Towards the end of his life Quarles became impoverished, surviving off his literary work. In 1665, he died during the Great Plague of London.

==Works==
The published works of Quarles are:
- Fons Lachrymarum, or a Fountain of Tears; from whence flow England's Complaint, Jeremiahs Lamentations paraphras'd, with Divine Meditations. And an Elegy upon that Son of Valor, Sir Charles Lucas, London, 1648; reprinted 1649, 1655, 1677.
- Regale Lectum Miseriæ, or a Kingly Bed of Miserie. In which is contained a Dreame; with an Elegy upon the Martyrdome of Charles, late King of England. … And another upon … Lord Capel. With a Curse against the Enemies of Peace, and the Authors Farewell to England, London, 1648; reprinted 1649, 1658, 1659, 1660, 1679.
- Gods Love and Mans Unworthiness, London, 1651; reprinted, with Divine Meditations, 1655.
- The Tyranny of the Dutch against the English. … And likewise the Sufferings and Losses of Abraham Woofe … and others in the Island of Banda, London, 1653 (prose); reprinted 1660.
- Divine Meditations upon several Subjects …, London, 1655; reprinted 1663, 1671, 1679.
- The Banishment of Tarquin, or the Reward of Lust, annexed to Shakespeare's Rape of Lucrece, London, 1655.
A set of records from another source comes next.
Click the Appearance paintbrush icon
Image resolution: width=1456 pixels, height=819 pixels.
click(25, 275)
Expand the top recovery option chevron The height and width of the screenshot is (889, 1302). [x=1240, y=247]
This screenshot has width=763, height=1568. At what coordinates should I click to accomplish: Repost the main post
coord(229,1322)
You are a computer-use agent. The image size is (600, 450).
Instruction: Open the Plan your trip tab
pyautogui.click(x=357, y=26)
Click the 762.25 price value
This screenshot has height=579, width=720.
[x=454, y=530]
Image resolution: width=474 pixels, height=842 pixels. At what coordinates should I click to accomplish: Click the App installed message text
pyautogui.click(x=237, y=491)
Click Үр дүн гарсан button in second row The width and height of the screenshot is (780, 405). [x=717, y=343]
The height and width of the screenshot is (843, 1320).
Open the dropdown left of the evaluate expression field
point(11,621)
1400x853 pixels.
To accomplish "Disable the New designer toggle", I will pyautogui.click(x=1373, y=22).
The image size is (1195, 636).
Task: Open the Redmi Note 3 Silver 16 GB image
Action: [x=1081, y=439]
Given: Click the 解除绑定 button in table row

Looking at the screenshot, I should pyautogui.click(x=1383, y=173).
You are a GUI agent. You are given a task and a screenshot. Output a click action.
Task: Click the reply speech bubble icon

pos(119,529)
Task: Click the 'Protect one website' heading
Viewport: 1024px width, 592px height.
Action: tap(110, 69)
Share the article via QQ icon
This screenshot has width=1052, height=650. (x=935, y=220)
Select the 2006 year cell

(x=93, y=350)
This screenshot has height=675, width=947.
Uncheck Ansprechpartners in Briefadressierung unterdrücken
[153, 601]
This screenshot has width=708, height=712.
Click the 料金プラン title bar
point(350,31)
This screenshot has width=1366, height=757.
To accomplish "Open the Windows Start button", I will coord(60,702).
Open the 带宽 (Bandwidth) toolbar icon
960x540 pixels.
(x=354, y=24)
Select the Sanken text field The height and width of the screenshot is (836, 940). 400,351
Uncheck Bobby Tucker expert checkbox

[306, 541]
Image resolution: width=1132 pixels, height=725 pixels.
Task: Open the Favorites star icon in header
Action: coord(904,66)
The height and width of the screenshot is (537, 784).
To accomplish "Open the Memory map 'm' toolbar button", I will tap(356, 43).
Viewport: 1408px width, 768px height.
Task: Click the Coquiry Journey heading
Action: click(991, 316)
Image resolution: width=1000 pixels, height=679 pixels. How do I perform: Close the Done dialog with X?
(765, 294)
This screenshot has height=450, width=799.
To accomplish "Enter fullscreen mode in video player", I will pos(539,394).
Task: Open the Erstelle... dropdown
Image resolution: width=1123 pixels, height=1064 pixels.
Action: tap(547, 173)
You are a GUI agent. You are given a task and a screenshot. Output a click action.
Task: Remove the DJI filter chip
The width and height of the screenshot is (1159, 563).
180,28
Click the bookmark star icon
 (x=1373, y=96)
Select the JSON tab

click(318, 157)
- An Elegie on … James Usher, L. Archbishop of Armagh, …, London, 1656.
- The History of the most vile Dimagoras …, London, 1658.
- A Continuation of the History [by his father] of Argalus and Parthenia, London, 1659.
- Rebellions Downfall, London, 1662, broadside.
- Londons Disease and Cure. Being a Soveraigne Receipt against the Plague, for Prevention sake, London, 1665, broadside.
- The Citizens Flight, with their Recall, to which is added Englands Tears and Englands Comforts, London, 1665.
- Self-Conflict, or the powerful Motions between the Flesh and Spirit, represented in the Person … of Joseph … , London, 1680; reprinted, with a slightly different title (Triumphant Chastity, or Joseph's Self-Conflict), 1684.

There is nothing in the book to show that this last item, a translation entirely in the manner of Quarles, is a posthumous publication, but the date of his death given above is confirmed by William Winstanley, who was apparently acquainted with at least one member of his family. Quarles also wrote a prose preface to John Hall's Emblems, 1648, and contributed verses to Thomas Fuller's Abel Redevivus (1651).